Vanderbilt Pays $1.2 Million to Remove ‘Confederate’ Name From Dormitory Building
Vanderbilt University will reportedly pay $1.2 million to remove the name Confederate Memorial Hall from the facade on a dormitory building of the Nashville campus. The Tennessean reports the decision brings an end to dispute between the school and the Tennessee Division of the United Daughters of the Confederacy (“Daughters”) that has been ongoing for over a decade.
The article explains the Daughters were given naming rights to the building back in 1933 after they donated $50,000 to help fund construction of the dormitory. The building opened in 1935 and the name Confederate Memorial Hall has been carved in stone on the front of the ever since.
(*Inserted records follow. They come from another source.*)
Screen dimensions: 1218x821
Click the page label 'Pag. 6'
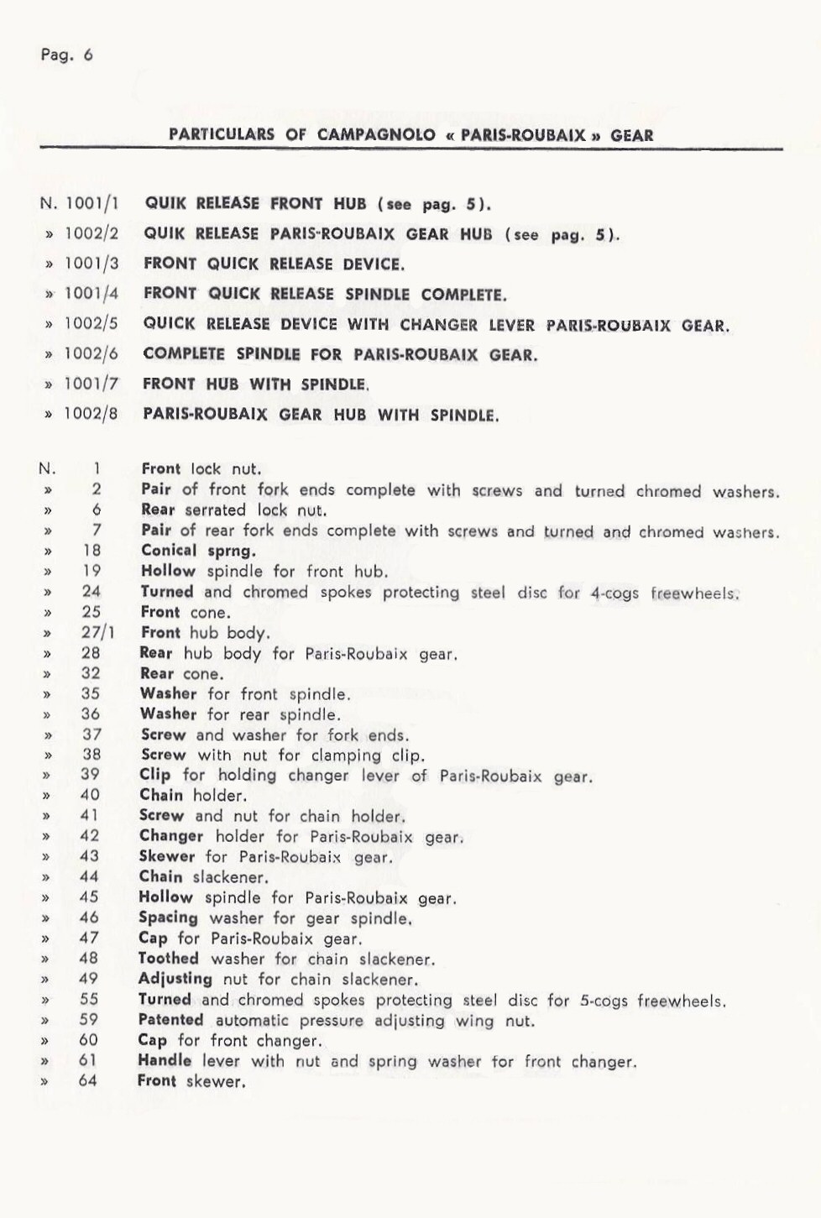pyautogui.click(x=66, y=55)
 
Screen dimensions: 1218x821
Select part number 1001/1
pyautogui.click(x=92, y=203)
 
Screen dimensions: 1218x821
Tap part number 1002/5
pyautogui.click(x=92, y=324)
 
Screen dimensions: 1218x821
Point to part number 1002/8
pyautogui.click(x=92, y=415)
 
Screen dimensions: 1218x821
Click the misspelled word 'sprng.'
pyautogui.click(x=231, y=551)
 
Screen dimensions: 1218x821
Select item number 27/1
pyautogui.click(x=97, y=633)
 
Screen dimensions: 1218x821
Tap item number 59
pyautogui.click(x=89, y=1020)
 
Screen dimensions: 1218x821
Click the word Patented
pyautogui.click(x=170, y=1020)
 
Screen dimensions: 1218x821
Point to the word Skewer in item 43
pyautogui.click(x=166, y=857)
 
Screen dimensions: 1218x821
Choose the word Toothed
pyautogui.click(x=168, y=959)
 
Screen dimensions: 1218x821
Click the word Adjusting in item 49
pyautogui.click(x=175, y=979)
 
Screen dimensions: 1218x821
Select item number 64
pyautogui.click(x=88, y=1081)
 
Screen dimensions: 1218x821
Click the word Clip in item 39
pyautogui.click(x=154, y=776)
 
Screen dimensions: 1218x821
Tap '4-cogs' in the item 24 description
pyautogui.click(x=614, y=593)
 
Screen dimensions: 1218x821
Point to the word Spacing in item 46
pyautogui.click(x=169, y=918)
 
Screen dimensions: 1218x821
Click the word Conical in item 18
pyautogui.click(x=169, y=551)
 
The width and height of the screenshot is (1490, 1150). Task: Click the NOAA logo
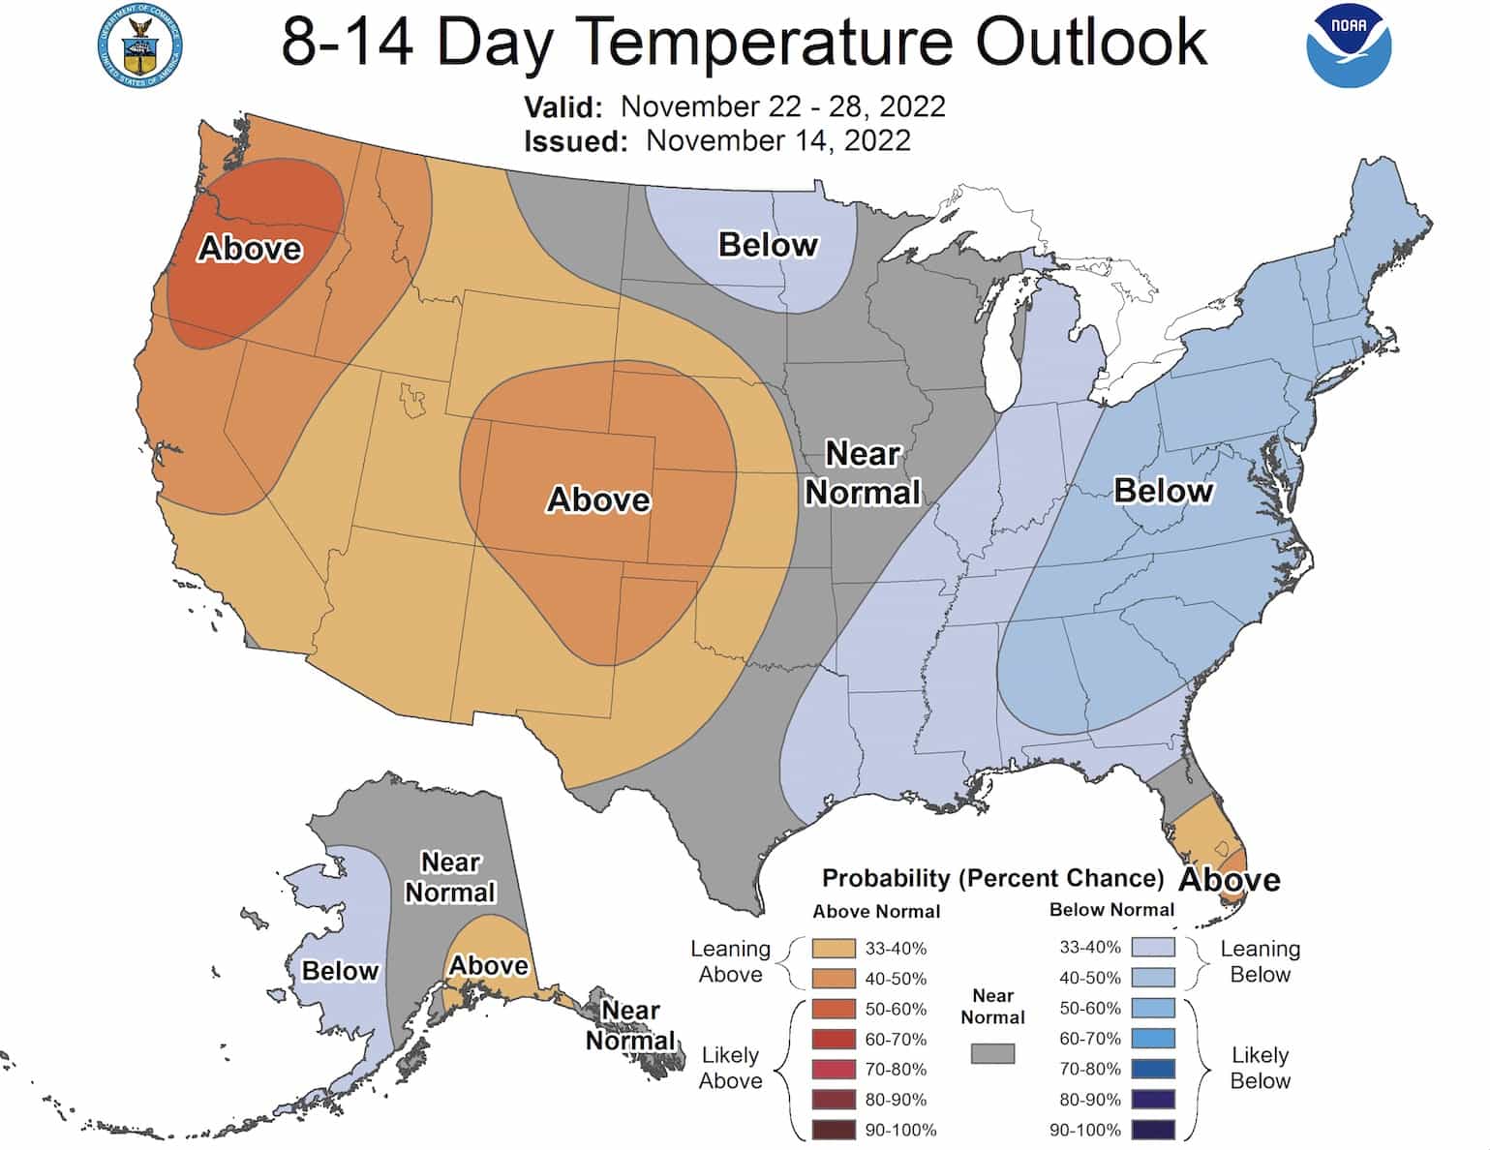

Back in 2002, the school announced plans to drop the “Confederate” name from the building and rename it Memorial Hall. Upon hearing that decision, the Daughters filed a lawsuit to prevent the change. In 2005, the Tennessee Court of Appeals issued its opinion, finding the school could remove the name from the building but had to repay the original donation at its current value — determined to be $1.2 million.
According to the report, anonymous donors recently raised the necessary funds to repay the original donations and the Vanderbilt Board of Trustees approved the decision to move forward with the change. Construction crews were said to be on site on Monday evening, already working to cover up the building’s name.